(SUPPLIED MATERIAL Opens)

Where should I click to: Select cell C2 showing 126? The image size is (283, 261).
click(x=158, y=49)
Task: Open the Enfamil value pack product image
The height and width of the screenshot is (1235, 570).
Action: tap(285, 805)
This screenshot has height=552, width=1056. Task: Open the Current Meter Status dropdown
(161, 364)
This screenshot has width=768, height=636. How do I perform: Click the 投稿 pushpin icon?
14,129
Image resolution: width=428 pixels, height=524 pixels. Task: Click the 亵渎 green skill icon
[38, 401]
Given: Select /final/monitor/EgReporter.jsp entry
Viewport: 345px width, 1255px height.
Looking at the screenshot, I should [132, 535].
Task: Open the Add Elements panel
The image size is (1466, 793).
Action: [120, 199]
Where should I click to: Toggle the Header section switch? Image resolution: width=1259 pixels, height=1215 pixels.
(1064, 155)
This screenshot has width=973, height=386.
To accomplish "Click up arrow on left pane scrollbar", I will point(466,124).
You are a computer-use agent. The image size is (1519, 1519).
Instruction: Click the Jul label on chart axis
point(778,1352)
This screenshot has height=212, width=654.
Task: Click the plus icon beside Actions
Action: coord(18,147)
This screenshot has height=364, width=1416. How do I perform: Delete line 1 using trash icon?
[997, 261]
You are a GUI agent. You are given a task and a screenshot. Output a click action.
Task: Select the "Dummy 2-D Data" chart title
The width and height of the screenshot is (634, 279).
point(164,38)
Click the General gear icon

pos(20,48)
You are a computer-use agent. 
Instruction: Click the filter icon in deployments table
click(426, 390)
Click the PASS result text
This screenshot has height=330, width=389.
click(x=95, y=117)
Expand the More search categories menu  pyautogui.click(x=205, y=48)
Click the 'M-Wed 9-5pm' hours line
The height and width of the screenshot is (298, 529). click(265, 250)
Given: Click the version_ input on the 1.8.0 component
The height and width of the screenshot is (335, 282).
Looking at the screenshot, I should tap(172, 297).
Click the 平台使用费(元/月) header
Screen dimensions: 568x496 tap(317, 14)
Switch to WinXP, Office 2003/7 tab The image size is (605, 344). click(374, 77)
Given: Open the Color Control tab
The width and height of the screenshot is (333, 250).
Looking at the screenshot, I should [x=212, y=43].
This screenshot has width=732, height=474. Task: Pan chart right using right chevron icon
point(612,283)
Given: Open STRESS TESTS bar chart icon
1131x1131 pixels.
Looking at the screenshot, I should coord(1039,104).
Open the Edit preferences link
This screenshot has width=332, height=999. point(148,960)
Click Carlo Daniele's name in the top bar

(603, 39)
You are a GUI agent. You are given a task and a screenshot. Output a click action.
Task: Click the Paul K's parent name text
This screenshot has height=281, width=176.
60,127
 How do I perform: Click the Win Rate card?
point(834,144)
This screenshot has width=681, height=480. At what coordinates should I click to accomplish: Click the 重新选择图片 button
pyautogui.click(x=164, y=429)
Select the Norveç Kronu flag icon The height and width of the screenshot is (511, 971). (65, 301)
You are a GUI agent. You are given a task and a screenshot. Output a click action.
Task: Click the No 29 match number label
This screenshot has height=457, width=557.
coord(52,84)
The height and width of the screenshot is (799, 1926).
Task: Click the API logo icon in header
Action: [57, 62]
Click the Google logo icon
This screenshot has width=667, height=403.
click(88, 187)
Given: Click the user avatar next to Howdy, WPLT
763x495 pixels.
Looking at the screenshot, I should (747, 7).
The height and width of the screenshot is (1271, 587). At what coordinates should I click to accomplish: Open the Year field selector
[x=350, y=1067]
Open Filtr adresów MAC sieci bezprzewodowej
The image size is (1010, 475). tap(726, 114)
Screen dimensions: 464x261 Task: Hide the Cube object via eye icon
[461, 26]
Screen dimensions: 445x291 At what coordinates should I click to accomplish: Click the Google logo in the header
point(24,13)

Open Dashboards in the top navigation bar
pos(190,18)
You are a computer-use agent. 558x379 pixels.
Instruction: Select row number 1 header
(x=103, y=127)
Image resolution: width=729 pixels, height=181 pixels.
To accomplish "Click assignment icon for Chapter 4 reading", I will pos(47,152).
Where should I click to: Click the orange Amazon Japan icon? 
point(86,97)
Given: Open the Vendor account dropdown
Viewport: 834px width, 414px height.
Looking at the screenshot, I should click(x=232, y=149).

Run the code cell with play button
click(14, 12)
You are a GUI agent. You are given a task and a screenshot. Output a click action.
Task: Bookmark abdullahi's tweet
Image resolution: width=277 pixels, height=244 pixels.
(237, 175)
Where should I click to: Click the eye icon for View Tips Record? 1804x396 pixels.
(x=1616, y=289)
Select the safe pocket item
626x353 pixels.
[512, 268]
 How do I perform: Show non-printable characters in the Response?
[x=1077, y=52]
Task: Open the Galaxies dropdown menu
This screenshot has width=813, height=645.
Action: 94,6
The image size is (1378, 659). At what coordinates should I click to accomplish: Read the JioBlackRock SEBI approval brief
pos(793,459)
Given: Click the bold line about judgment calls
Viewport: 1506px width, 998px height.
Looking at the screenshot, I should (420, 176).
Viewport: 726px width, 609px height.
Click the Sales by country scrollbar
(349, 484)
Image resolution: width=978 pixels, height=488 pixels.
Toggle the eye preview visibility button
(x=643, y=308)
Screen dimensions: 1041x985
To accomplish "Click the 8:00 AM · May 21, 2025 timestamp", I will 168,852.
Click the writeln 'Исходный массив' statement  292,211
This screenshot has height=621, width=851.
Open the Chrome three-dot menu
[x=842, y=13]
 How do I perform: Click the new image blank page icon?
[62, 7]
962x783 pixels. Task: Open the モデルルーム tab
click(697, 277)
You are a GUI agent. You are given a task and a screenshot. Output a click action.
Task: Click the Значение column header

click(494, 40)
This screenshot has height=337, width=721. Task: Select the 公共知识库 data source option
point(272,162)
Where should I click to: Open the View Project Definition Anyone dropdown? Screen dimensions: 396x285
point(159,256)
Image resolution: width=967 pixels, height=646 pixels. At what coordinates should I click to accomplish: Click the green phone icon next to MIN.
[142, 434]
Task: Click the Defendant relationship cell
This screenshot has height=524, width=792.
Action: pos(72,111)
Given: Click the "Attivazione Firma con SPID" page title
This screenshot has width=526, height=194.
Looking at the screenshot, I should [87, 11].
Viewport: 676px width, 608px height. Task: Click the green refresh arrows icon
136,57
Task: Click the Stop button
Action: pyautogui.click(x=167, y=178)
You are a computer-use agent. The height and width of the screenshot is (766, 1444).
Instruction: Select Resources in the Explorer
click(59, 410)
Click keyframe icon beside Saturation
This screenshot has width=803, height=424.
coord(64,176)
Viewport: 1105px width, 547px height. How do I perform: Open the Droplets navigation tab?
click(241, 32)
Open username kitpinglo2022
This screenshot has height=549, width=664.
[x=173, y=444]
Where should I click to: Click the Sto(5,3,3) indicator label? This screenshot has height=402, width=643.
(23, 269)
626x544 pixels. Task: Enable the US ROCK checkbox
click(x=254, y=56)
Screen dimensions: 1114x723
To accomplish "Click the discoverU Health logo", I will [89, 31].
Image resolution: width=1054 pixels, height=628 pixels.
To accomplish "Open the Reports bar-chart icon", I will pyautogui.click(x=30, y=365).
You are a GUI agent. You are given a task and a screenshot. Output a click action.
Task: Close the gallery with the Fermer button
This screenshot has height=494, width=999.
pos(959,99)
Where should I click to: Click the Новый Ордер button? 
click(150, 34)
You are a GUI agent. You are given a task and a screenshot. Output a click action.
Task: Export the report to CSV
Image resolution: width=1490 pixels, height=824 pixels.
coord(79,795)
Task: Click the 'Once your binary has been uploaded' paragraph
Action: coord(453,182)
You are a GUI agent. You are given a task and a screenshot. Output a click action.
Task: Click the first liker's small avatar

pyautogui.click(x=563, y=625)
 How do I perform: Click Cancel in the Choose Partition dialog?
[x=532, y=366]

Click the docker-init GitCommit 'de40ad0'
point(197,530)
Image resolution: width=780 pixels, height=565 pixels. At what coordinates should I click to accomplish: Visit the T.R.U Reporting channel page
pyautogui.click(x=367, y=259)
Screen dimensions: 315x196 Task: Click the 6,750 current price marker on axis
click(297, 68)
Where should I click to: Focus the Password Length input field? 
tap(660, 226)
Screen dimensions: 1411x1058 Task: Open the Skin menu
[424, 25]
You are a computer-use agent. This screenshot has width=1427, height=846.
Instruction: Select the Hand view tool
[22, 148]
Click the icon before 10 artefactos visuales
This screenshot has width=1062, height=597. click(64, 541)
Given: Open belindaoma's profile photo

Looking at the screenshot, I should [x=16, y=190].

(SUPPLIED MATERIAL Closes)

EXERCISE INSTRUCTIONS
Whenever a line of the records holds the string "will", pick it out and copy it.

REPLY TO THE EXERCISE
To accomplish "Click up arrow on left pane scrollbar", I will point(466,124).
To accomplish "Click assignment icon for Chapter 4 reading", I will pos(47,152).
To accomplish "Click the 8:00 AM · May 21, 2025 timestamp", I will 168,852.
To accomplish "Click the discoverU Health logo", I will [89, 31].
To accomplish "Open the Reports bar-chart icon", I will pyautogui.click(x=30, y=365).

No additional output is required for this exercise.